The relationships between entities are represented in the database by foreign key constraints. Really, this just means that when a child table is created one (or more) columns are defined as the foreign key and in addition, the related parent table is also specified. In effect, this means that the value in the foreign key field of the child table is the same as the value in the primary key field in the parent table - ie the values match. Referential integrity is the requirement that the corresponding parent record MUST exist for a foreign key value. If this rule were not enforced, it would be possible to have meaningless data stored in the database, either in the form of child records with no parent or foreign key values with no referential target.

Again, as in the case of other types of integrity, the DBMS will prevent the user from doing certain operations which would cause a loss of referential integrity.

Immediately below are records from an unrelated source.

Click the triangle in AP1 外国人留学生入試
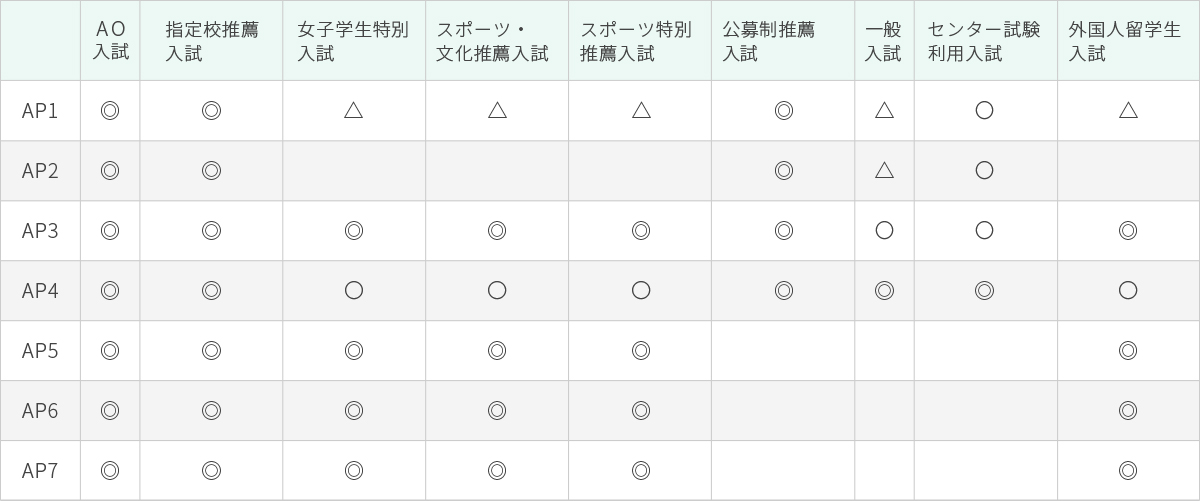 pyautogui.click(x=1128, y=110)
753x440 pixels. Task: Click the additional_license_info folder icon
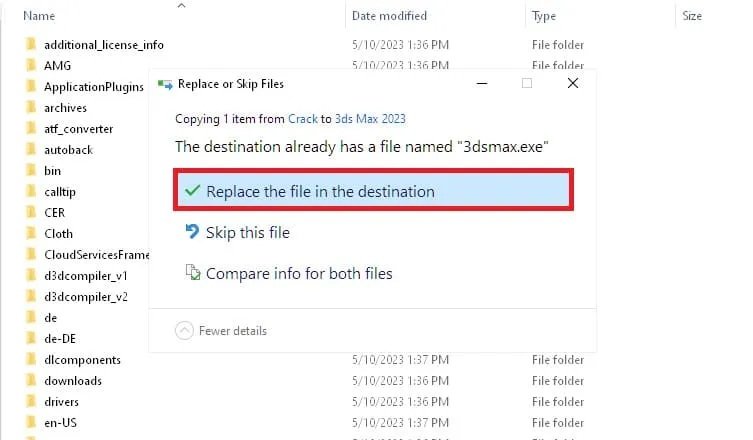(x=31, y=45)

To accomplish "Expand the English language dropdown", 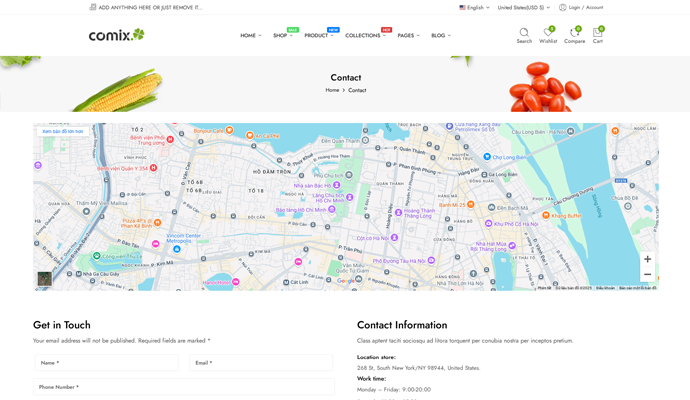I will click(474, 7).
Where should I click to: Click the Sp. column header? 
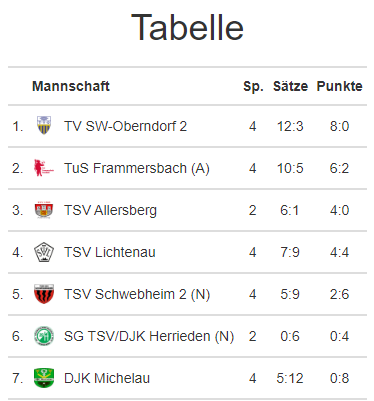(253, 87)
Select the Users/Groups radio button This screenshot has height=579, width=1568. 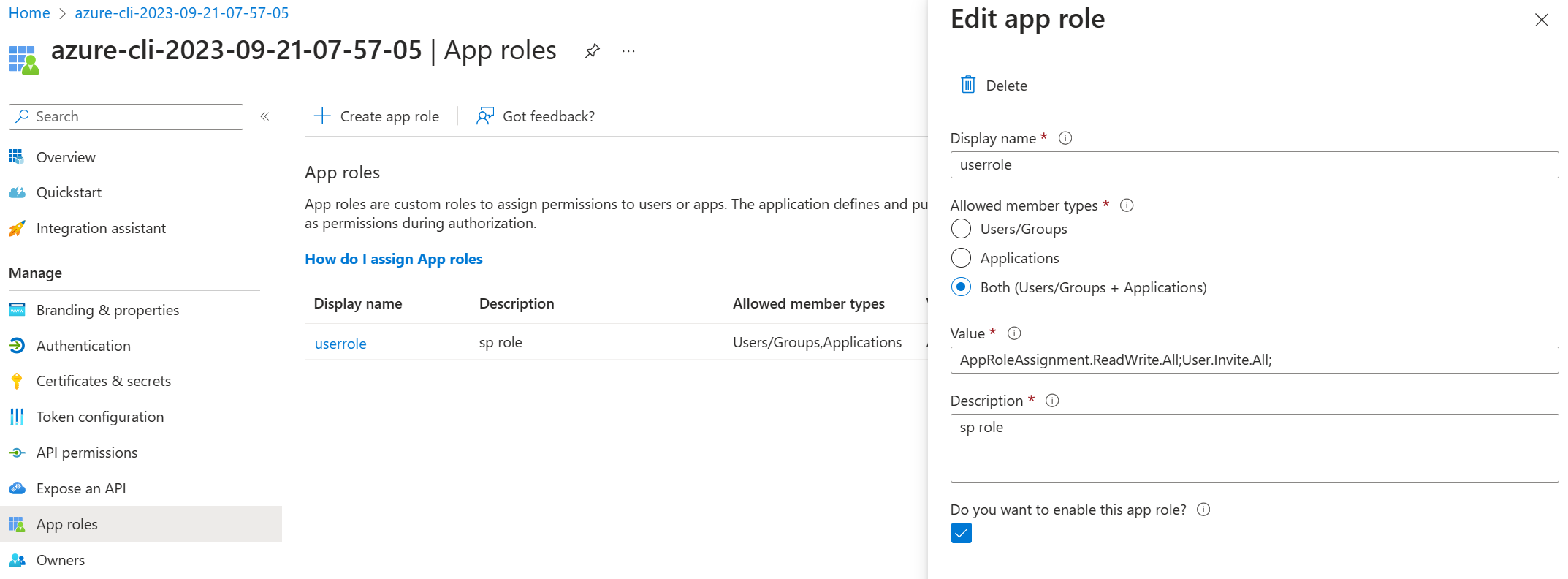(x=962, y=229)
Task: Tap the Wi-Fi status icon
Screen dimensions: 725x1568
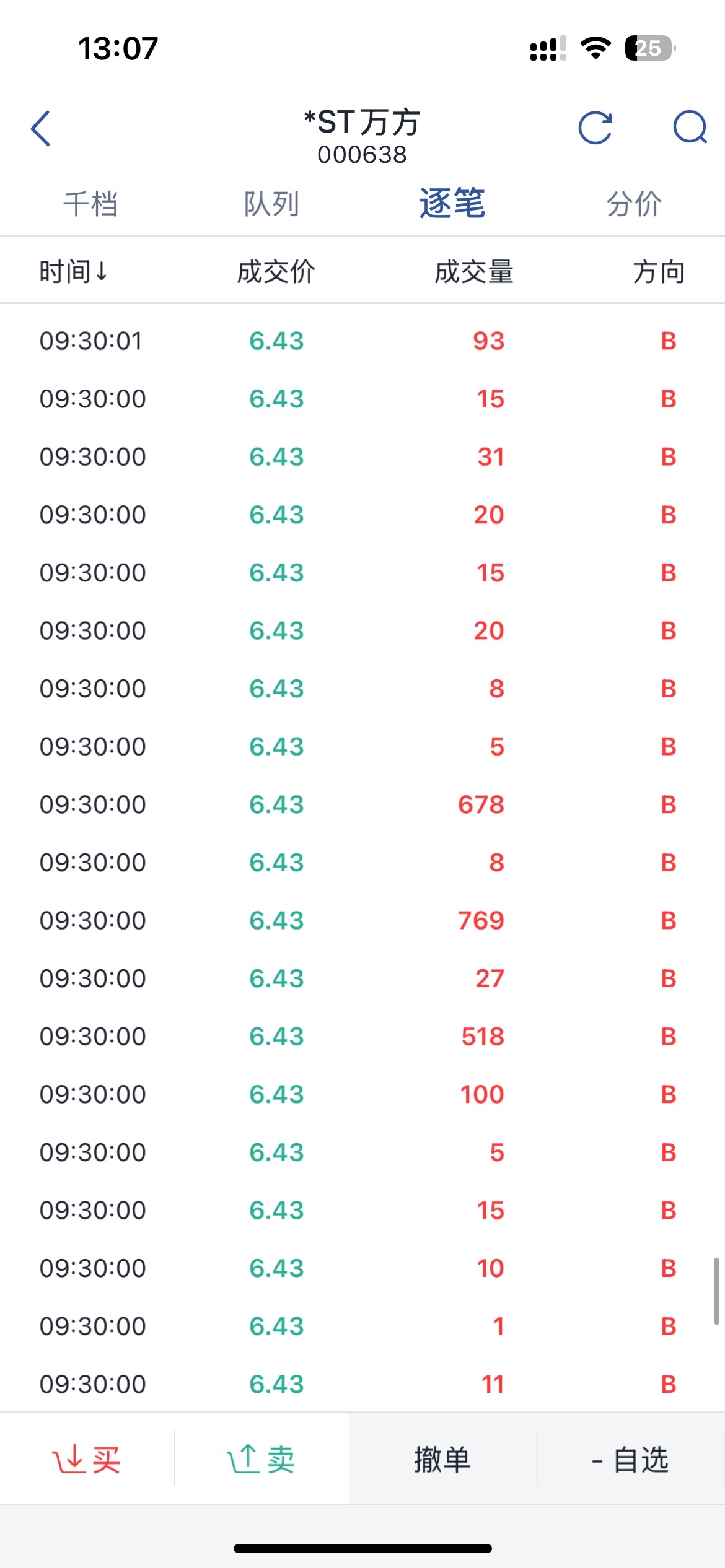Action: point(595,48)
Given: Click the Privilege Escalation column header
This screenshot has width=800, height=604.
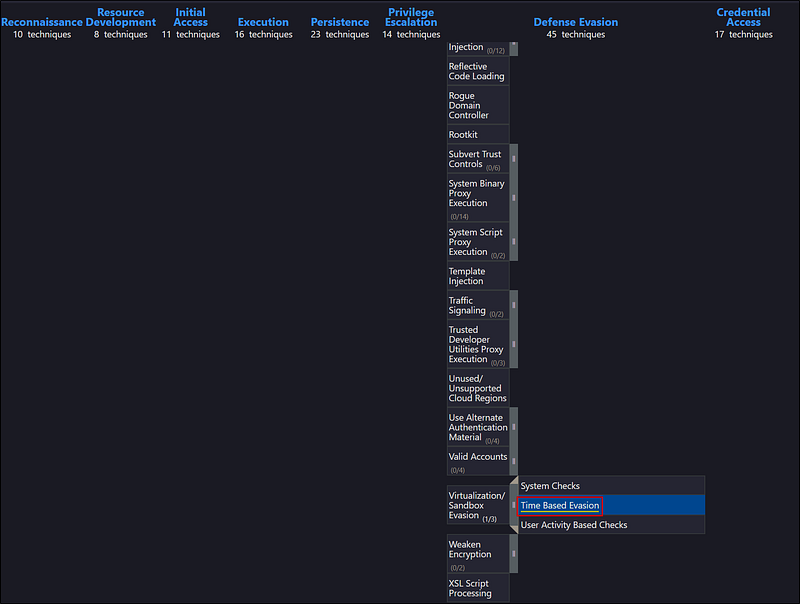Looking at the screenshot, I should point(411,17).
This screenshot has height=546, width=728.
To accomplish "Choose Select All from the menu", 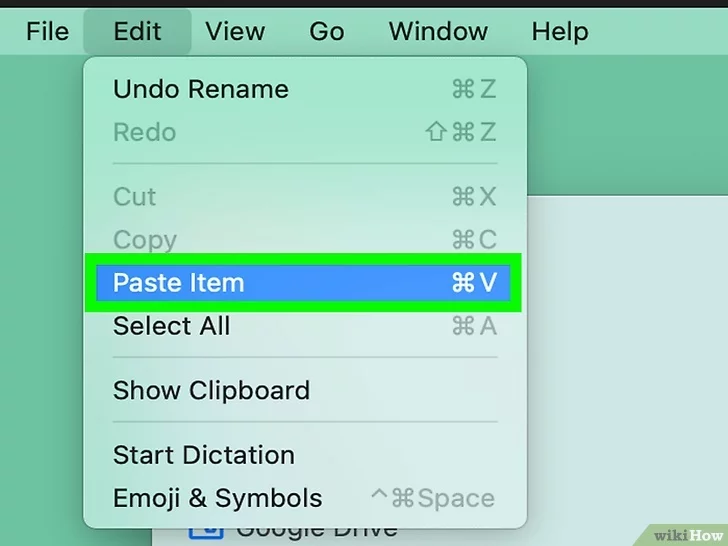I will (x=172, y=326).
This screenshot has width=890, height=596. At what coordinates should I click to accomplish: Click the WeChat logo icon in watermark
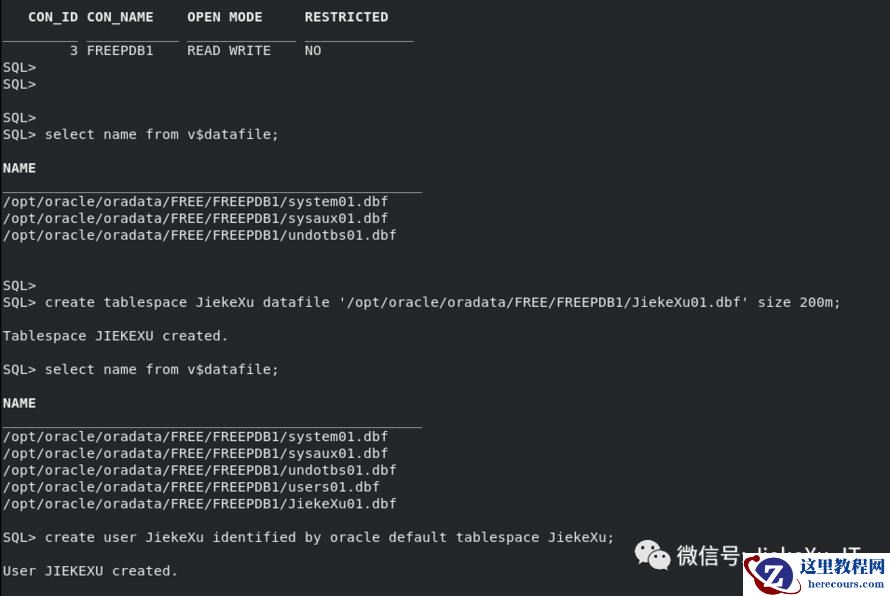pyautogui.click(x=652, y=555)
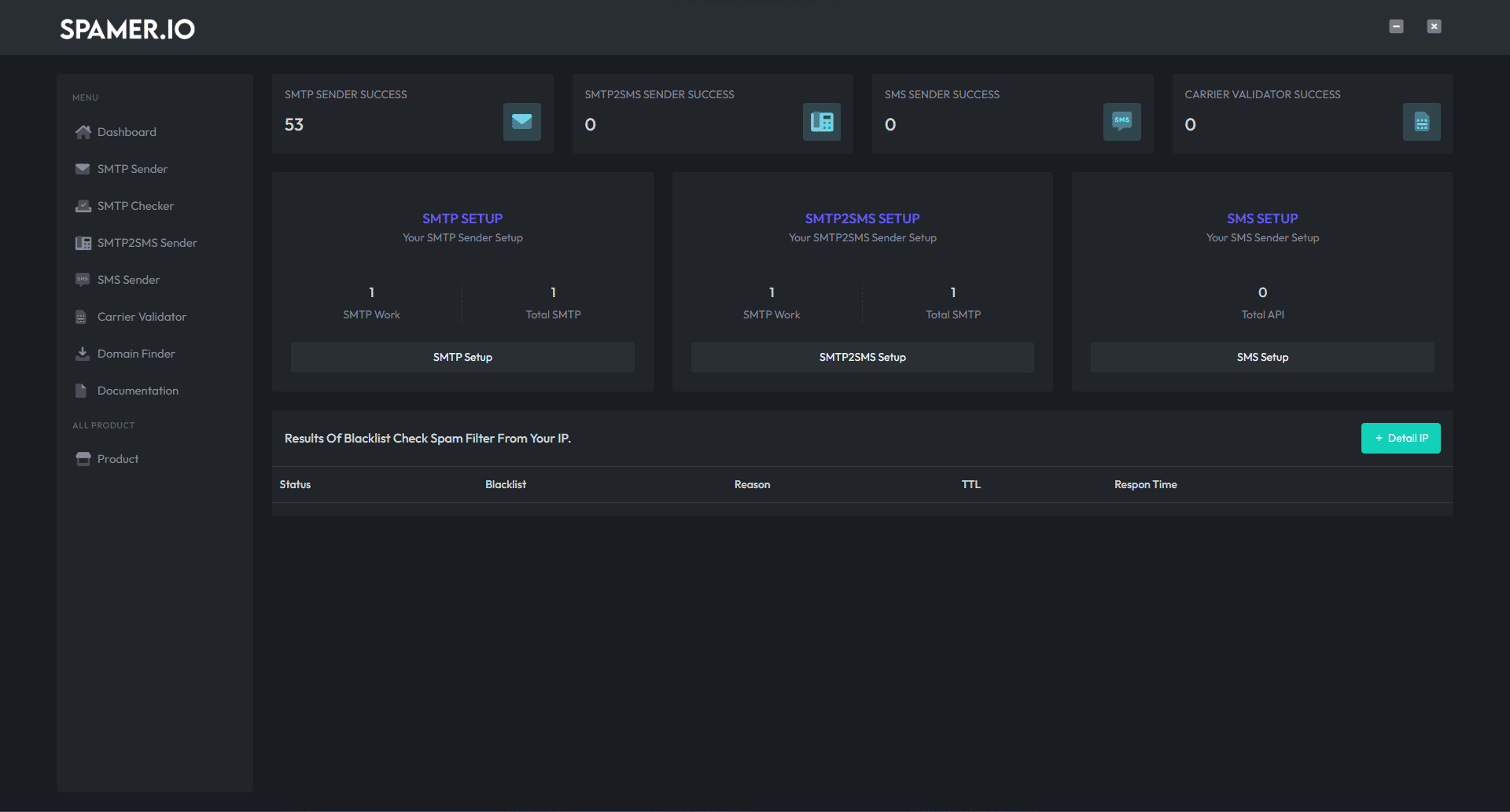
Task: Click the SMTP2SMS Sender sidebar icon
Action: [x=83, y=243]
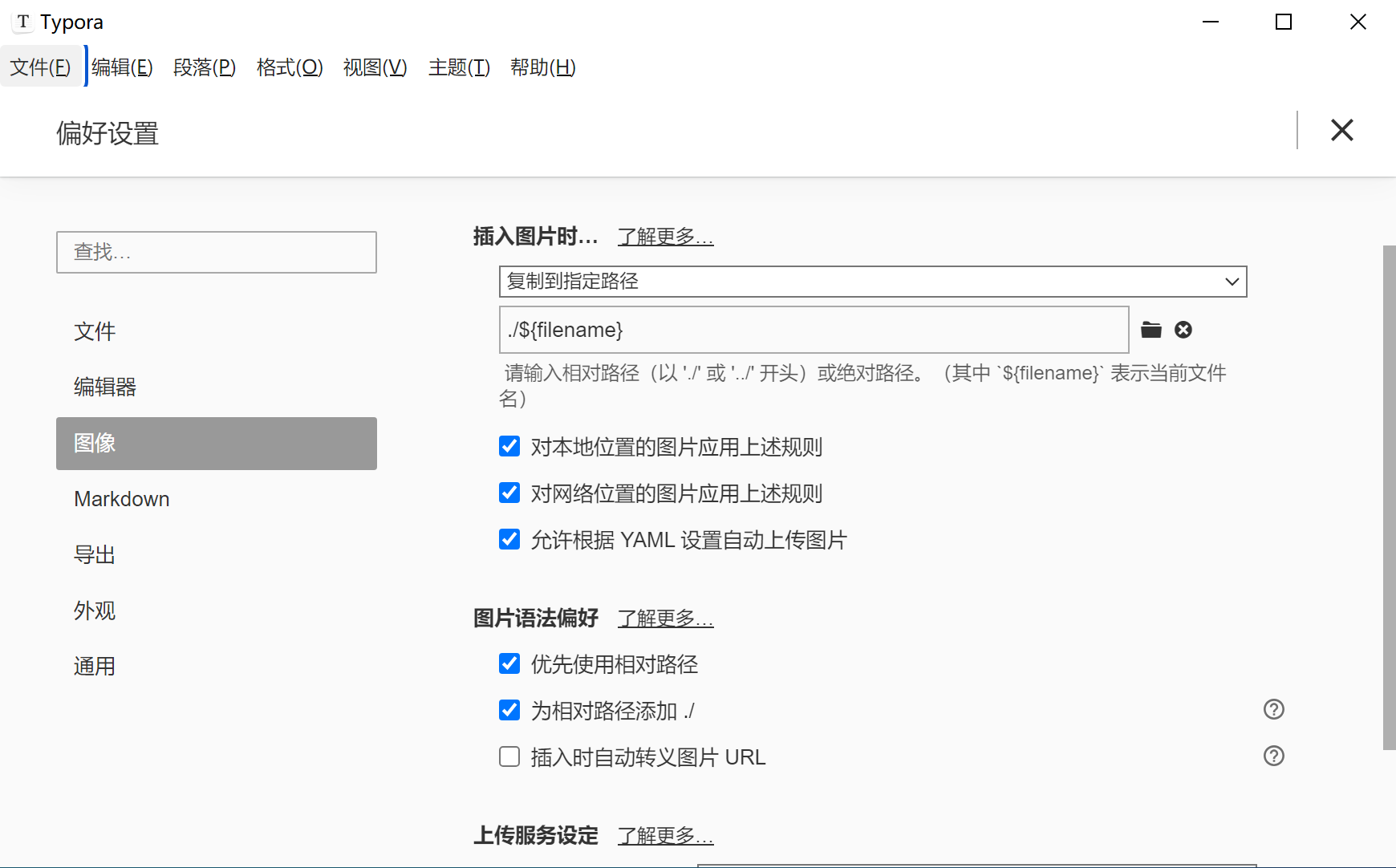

In particular:

  • A child record cannot be inserted with an unknown foreign key value - ie one that does not exist as a primary key in the parent table
  • A parent record cannot be deleted while related child records still exist
  • A primary key value cannot be updated while related child records exist (although, this situation should never actually arise)

These rules have practical implication for data maintenance. For example, when inserting a set of data into a pair of related tables, each parent record must be inserted before the child records. Otherwise you are trying to insert a foreign key value before it exists as a primary key value in the parent table. Likewise if you are deleting a set of data, child records must be deleted before related parent records.

Data maintenance

There may be genuine reasons for deleting a parent record from the database. If that situation arises, there are essentially two options:

  • Insist that the user deletes any related child records before attempting to delete the parent record
  • Automatically delete any related child records when the parent record is deleted.

The first case is usually the default and in that situation an attempt to delete the parent record would result in an error message if related child records exist. However, an application designer can decide to manage the deletion of child records with application code which explicitly goes through any related records and applies appropriate conditions to determine whether or not to delete them automatically. This allows for complex situations and fine-grained record handling compared to embedding this behaviour in the database definition.

Automatic deletion of child records is know as cascading the delete operation. As part of the database definition, the cascade behaviour can be specified in the CREATE TABLE statement:

1
2
3
4
    CREATE TABLE access (
        staff_id NUMBER REFERENCES staff(staff_id) ON DELETE CASCADE,
        room_id NUMBER REFERENCES room(room_id) ON DELETE CASCADE
    );

Notice that the cascade behaviour is part of the definition of the foreign key constraint, and therefore attached to the child table. The definition above means that if a parent staff or room record is deleted, any related records in access are also deleted automatically.

Clearly, whether or not to include automatic deletion of child records in the database requires careful consideration. The deletion of child records will happen without any warning to the user, and so if there are situations in which that should not happen, the better option is to handle those cases explicitly with application code.